THE CLASSIFICATION MATRIX
Here’s how the recall classification matrix actually works:
- Class III (Least Dangerous): Your device is emitting faint squeaking sounds that only you can hear. This is classified as a “cosmetic issue.”
- Class II (Moderately Dangerous): Your device has begun to malfunction but your symptoms can be explained away as “user error” or “normal wear and tear.”
- Class I (Most Dangerous): Your device has killed someone. At this point, the manufacturer has already reclassified the incident as “unforeseen complications” and is in the final stages of issuing a new Class II warning label.
If you’re reading this, congratulations: you’ve already been successfully categorized for recall. The only remaining question is how your device will harm you before the paperwork catches up.
WHY WE NEED BETTER BUREAUCRACY
The U.S. Government Accountability Office notes that the FDA lacks staff to properly oversee recalls.
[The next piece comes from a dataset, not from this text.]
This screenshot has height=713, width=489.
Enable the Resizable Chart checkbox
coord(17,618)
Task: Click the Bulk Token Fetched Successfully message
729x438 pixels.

This creates “inefficiencies in the process and potentially puts lives at risk.” In plain English: if we don’t fix the paperwork, we’re allowed to let you die.
My former manager once told me that the best way to ensure a device’s safety is to document every single adverse event as “not applicable” before the FDA can classify it as a recall. The goal, he said, is to get the paperwork approved before anyone reads the device’s warning label.
THE SUNSHINE LAWS
The Physician Payment Sunshine Act now requires drug companies to publicly report gifts and payments to doctors. Critics say this creates conflicts between medical professionals’ ethical and financial interests. In practice, this means the industry has spent billions of dollars to influence physicians to prescribe drugs.
What the sunshine laws haven’t covered yet: the fact that doctors can still accept free lunches, travel reimbursement, and sponsored speaking engagements without reporting them as “potential conflicts of interest.” The loophole is wide enough for a Hummer to drive through.
WHAT TO DO
If your medical device begins to malfunction:
- File Form 8B-Δ with the FDA
- Submit a Request for Reclassification
- Wait 4-6 weeks for the FDA to classify your device
- Pray that your death occurs after the quarterly compliance audit
If you’ve received a recall notice, congratulations! This means your manufacturer is trying to get ahead of the FDA. This is rare. Most companies wait until the FDA forces their hand.
BOTTOM LINE
The medical device industry operates on a system where paperwork protects manufacturers more than patients. The FDA has limited staff, the industry has unlimited lawyers, and your device’s ability to harm you is classified according to the company’s budget and public relations strategy.
As a former industry insider, I can tell you this: your device’s safety is not the priority. The priority is protecting the company from liability. Your paperwork must be perfect. Your symptoms must be documented. Your death must be classified as “unforeseen complications” before the FDA can take action.
The recall waiting room is not a place for patients. It’s a place where bureaucracy meets human tragedy. And we’re still waiting for the appointment to confirm your device can now harm you.